**Source passage**
···

View on GitHub

german_legal_sentences

German Legal Sentences

German Legal Sentences (GLS) is an automatically generated training dataset for semantic sentence matching and citation recommendation in the domain in german legal documents. It follows the concept of weak supervision, where imperfect labels are generated using heursitical expert functions. For this purpose we use a combination of legal citation matching and BM25 similarity. The basis of our dataset is given by Open Legal Data, which is a collection of more than 200k German legal documents.

In recent years, many efforts have been made to make German court decisions freely available to the public. Although a decent number of decisions can now be found on the Internet, it can be difficult for the layperson to find relevant information in them. With this dataset, we want to accelerate research on semantic search technologies in German domain-specific language. We hope that emerging search technologies will enable the layperson to find relevant information without knowing the specific terms used by the professionals. Furthermore, we think that the lessons learned due the work with this dataset can be applied to other domains and languages.

What is in the dataset?

GLS consists of semantically related sentence pairs from German judicial decisions. Their semantic relations are derived from shared references to laws other judicial decisions. These pairs can be used to train sentence similarity models. For this purpose we also provide pseudo-negative sentences, which we extract from rankings formed by the search engine Elasticsearch.

Download and Contents

The dataset has been split along documents (from which the sentences originate) into a 90/5/5 split for training, validation and testing. We ensure that any query sentence in the validation or test split is not contained by the training set. The sentences to match with, however, are the same for all three sets.

The current version of the Dataset can be downloaded as a zip archive: GermanLegalSentences_v0.0.2.zip. This archive contains the following tab-separated value (tsv) files.

Filename Description Num Records Size Format
train.sentences.tsv Training Sentences 1.542.499 376MB s_id, d_id, sentence
valid.sentences.tsv Validation Sentences 85.375 21MB s_id, d_id, sentence
test.sentences.tsv Test Sentences 85.405 21MB s_id, d_id, sentence
train.pairs.tsv Positive Sentence Pairs (Training) 1.404.271 20MB s_id, s_id'
valid.pairs.tsv Positive Sentence Pairs (Validation) 78.472 1.1MB s_id, s_id'
test.pairs.tsv Positive Sentence Pairs (Test) 76.626 20MB s_id, s_id'
refs.tsv All References 790.508 20MB r_id, TYPE, reference
sent_ref_map.tsv References used by Sentence X 1.713.279 25MB s_id, r_id0 r_id1 ...
es_neighborts.tsv Elasticsearch Neighbors 466.154 25MB s_id(query), s_id0 s_id1 ...

···

**Given material**
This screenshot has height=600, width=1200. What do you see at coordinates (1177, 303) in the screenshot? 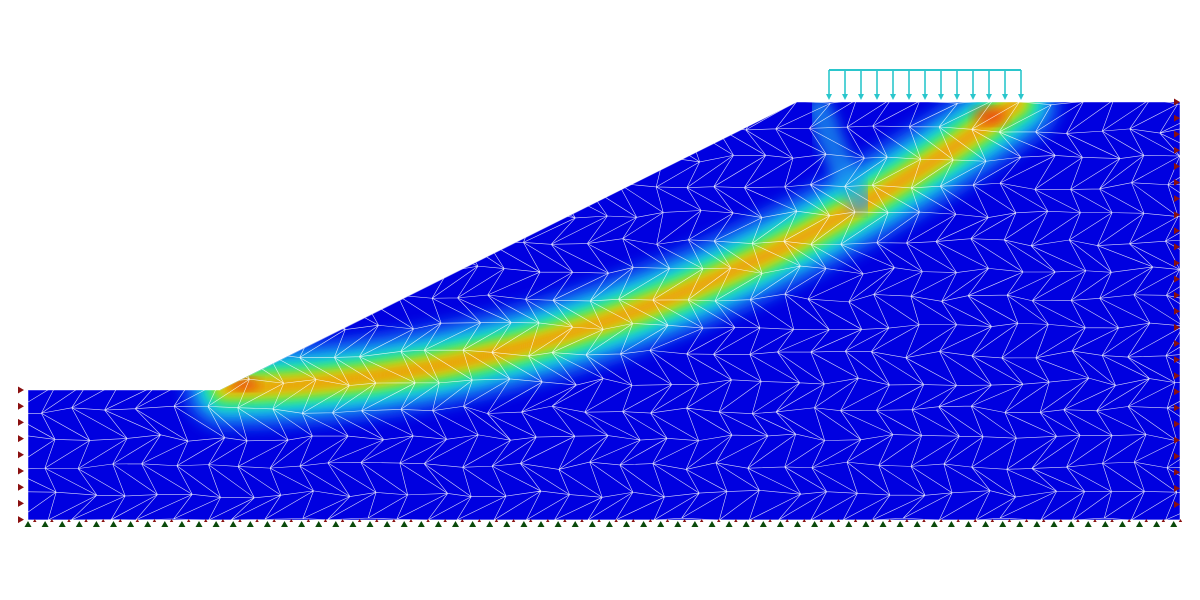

···

**Instructions**
**A)** Reproduce the German Legal Sentences description from "View on GitHub" to "200k German legal documents.".
**B)** In the German Legal Sentences description, which search engine forms the rankings from which the pseudo-negative sentences are extracted?
**C)** Continue the German Legal Sentences description from the point where it stops.
Nothing in the material is needed here.

**Results in order**
**A)**
View on GitHub

german_legal_sentences

German Legal Sentences

German Legal Sentences (GLS) is an automatically generated training dataset for semantic sentence matching and citation recommendation in the domain in german legal documents. It follows the concept of weak supervision, where imperfect labels are generated using heursitical expert functions. For this purpose we use a combination of legal citation matching and BM25 similarity. The basis of our dataset is given by Open Legal Data, which is a collection of more than 200k German legal documents.

**B)** Elasticsearch.

**C)**
🤗 Hugging Face Dataset

Hugging Face Datasets makes accessing scientific Datasets very fast and easy. We have uploaded German Legal Sentences to the Hugging Face Datasets Hub using the identifier lavis-nlp/german_legal_sentences.

Usage

>>> import datasets
>>> ds = datasets.load_dataset("lavis-nlp/german_legal_sentences", "pairs")
Downloading: 100%|████████████████████████████████████████████████████████
...
>>> ds
DatasetDict({
    train: Dataset({
        features: ['query.sent_id', 'query.doc_id', 'query.text', 'query.ref_ids', 'related.sent_id', 'related.doc_id', 'related.text', 'related.ref_ids'],
        num_rows: 1404271
    })
    validation: Dataset({
        features: ['query.sent_id', 'query.doc_id', 'query.text', 'query.ref_ids', 'related.sent_id', 'related.doc_id', 'related.text', 'related.ref_ids'],
        num_rows: 78472
    })
    test: Dataset({
        features: ['query.sent_id', 'query.doc_id', 'query.text', 'query.ref_ids', 'related.sent_id', 'related.doc_id', 'related.text', 'related.ref_ids'],
        num_rows: 76626
    })
})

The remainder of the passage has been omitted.